* _Problem to work on_
Please turn every line of the records below into a numbered list, dropping the blank lines.

━━━━━━━━━━━━━━━━━━━━

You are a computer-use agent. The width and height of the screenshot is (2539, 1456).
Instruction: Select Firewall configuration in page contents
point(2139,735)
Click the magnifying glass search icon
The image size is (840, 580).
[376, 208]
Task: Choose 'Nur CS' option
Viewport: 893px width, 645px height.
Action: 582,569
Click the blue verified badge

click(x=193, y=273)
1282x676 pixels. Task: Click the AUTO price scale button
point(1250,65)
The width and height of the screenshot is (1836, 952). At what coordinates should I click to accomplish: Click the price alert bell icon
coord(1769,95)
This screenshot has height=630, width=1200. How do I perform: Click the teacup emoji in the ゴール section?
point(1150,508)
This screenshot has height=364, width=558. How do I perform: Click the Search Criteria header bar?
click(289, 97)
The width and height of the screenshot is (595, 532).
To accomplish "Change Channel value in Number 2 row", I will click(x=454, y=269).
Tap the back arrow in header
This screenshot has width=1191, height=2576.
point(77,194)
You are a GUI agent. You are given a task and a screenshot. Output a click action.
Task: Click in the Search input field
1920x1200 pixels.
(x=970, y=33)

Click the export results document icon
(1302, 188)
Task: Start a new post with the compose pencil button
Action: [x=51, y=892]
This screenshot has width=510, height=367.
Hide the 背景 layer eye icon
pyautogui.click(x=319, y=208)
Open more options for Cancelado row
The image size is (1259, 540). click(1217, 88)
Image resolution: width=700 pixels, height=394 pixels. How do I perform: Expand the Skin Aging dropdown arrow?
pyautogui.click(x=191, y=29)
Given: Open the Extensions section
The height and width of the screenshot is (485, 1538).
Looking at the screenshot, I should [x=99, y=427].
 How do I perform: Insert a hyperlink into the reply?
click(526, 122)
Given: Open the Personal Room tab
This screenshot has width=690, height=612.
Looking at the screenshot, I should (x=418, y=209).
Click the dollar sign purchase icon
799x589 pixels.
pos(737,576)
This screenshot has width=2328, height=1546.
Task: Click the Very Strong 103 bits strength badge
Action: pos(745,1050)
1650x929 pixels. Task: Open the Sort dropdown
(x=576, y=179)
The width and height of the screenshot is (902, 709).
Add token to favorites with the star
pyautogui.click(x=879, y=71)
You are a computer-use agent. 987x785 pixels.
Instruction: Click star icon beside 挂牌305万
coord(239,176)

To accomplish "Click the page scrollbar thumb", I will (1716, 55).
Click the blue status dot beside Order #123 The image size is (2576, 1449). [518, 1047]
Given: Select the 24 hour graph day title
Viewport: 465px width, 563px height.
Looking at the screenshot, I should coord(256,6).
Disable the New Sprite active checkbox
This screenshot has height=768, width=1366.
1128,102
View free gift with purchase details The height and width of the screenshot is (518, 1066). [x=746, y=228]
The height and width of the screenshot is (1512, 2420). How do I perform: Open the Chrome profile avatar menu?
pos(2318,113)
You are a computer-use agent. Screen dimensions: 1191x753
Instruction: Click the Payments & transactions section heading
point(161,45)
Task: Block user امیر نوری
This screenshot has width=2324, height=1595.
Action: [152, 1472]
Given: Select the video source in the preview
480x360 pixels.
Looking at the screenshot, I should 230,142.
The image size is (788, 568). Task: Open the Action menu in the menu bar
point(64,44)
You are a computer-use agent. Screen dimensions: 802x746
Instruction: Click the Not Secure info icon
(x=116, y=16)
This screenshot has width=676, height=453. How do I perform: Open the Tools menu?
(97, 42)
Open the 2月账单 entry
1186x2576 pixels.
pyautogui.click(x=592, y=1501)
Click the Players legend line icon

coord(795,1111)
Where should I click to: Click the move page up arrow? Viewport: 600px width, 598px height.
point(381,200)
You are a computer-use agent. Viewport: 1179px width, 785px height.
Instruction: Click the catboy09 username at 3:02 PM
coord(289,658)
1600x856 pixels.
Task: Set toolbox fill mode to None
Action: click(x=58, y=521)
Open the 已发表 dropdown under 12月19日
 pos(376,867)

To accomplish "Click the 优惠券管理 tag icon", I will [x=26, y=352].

━━━━━━━━━━━━━━━━━━━━

* _Solved exercise_
1. You are a computer-use agent. The width and height of the screenshot is (2539, 1456).
2. Instruction: Select Firewall configuration in page contents
3. point(2139,735)
4. Click the magnifying glass search icon
5. The image size is (840, 580).
6. [376, 208]
7. Task: Choose 'Nur CS' option
8. Viewport: 893px width, 645px height.
9. Action: 582,569
10. Click the blue verified badge
11. click(x=193, y=273)
12. 1282x676 pixels. Task: Click the AUTO price scale button
13. point(1250,65)
14. The width and height of the screenshot is (1836, 952). At what coordinates should I click to accomplish: Click the price alert bell icon
15. coord(1769,95)
16. This screenshot has height=630, width=1200. How do I perform: Click the teacup emoji in the ゴール section?
17. point(1150,508)
18. This screenshot has height=364, width=558. How do I perform: Click the Search Criteria header bar?
19. click(289, 97)
20. The width and height of the screenshot is (595, 532).
21. To accomplish "Change Channel value in Number 2 row", I will click(x=454, y=269).
22. Tap the back arrow in header
23. This screenshot has width=1191, height=2576.
24. point(77,194)
25. You are a GUI agent. You are given a task and a screenshot. Output a click action.
26. Task: Click in the Search input field
27. 1920x1200 pixels.
28. (x=970, y=33)
29. Click the export results document icon
30. (1302, 188)
31. Task: Start a new post with the compose pencil button
32. Action: [x=51, y=892]
33. This screenshot has width=510, height=367.
34. Hide the 背景 layer eye icon
35. pyautogui.click(x=319, y=208)
36. Open more options for Cancelado row
37. The image size is (1259, 540). click(1217, 88)
38. Image resolution: width=700 pixels, height=394 pixels. How do I perform: Expand the Skin Aging dropdown arrow?
39. pyautogui.click(x=191, y=29)
40. Given: Open the Extensions section
41. The height and width of the screenshot is (485, 1538).
42. Looking at the screenshot, I should [x=99, y=427].
43.  How do I perform: Insert a hyperlink into the reply?
44. click(526, 122)
45. Given: Open the Personal Room tab
46. This screenshot has width=690, height=612.
47. Looking at the screenshot, I should (x=418, y=209).
48. Click the dollar sign purchase icon
49. 799x589 pixels.
50. pos(737,576)
51. This screenshot has width=2328, height=1546.
52. Task: Click the Very Strong 103 bits strength badge
53. Action: pos(745,1050)
54. 1650x929 pixels. Task: Open the Sort dropdown
55. (x=576, y=179)
56. The width and height of the screenshot is (902, 709).
57. Add token to favorites with the star
58. pyautogui.click(x=879, y=71)
59. You are a computer-use agent. 987x785 pixels.
60. Instruction: Click star icon beside 挂牌305万
61. coord(239,176)
62. To accomplish "Click the page scrollbar thumb", I will (1716, 55).
63. Click the blue status dot beside Order #123 The image size is (2576, 1449). [518, 1047]
64. Given: Select the 24 hour graph day title
65. Viewport: 465px width, 563px height.
66. Looking at the screenshot, I should coord(256,6).
67. Disable the New Sprite active checkbox
68. This screenshot has height=768, width=1366.
69. 1128,102
70. View free gift with purchase details The height and width of the screenshot is (518, 1066). [x=746, y=228]
71. The height and width of the screenshot is (1512, 2420). How do I perform: Open the Chrome profile avatar menu?
72. pos(2318,113)
73. You are a computer-use agent. Screen dimensions: 1191x753
74. Instruction: Click the Payments & transactions section heading
75. point(161,45)
76. Task: Block user امیر نوری
77. This screenshot has width=2324, height=1595.
78. Action: [152, 1472]
79. Given: Select the video source in the preview
80. 480x360 pixels.
81. Looking at the screenshot, I should 230,142.
82. The image size is (788, 568). Task: Open the Action menu in the menu bar
83. point(64,44)
84. You are a computer-use agent. Screen dimensions: 802x746
85. Instruction: Click the Not Secure info icon
86. (x=116, y=16)
87. This screenshot has width=676, height=453. How do I perform: Open the Tools menu?
88. (97, 42)
89. Open the 2月账单 entry
90. 1186x2576 pixels.
91. pyautogui.click(x=592, y=1501)
92. Click the Players legend line icon
93. coord(795,1111)
94. Where should I click to: Click the move page up arrow? Viewport: 600px width, 598px height.
95. point(381,200)
96. You are a computer-use agent. Viewport: 1179px width, 785px height.
97. Instruction: Click the catboy09 username at 3:02 PM
98. coord(289,658)
99. 1600x856 pixels.
100. Task: Set toolbox fill mode to None
101. Action: click(x=58, y=521)
102. Open the 已发表 dropdown under 12月19日
103.  pos(376,867)
104. To accomplish "Click the 优惠券管理 tag icon", I will [x=26, y=352].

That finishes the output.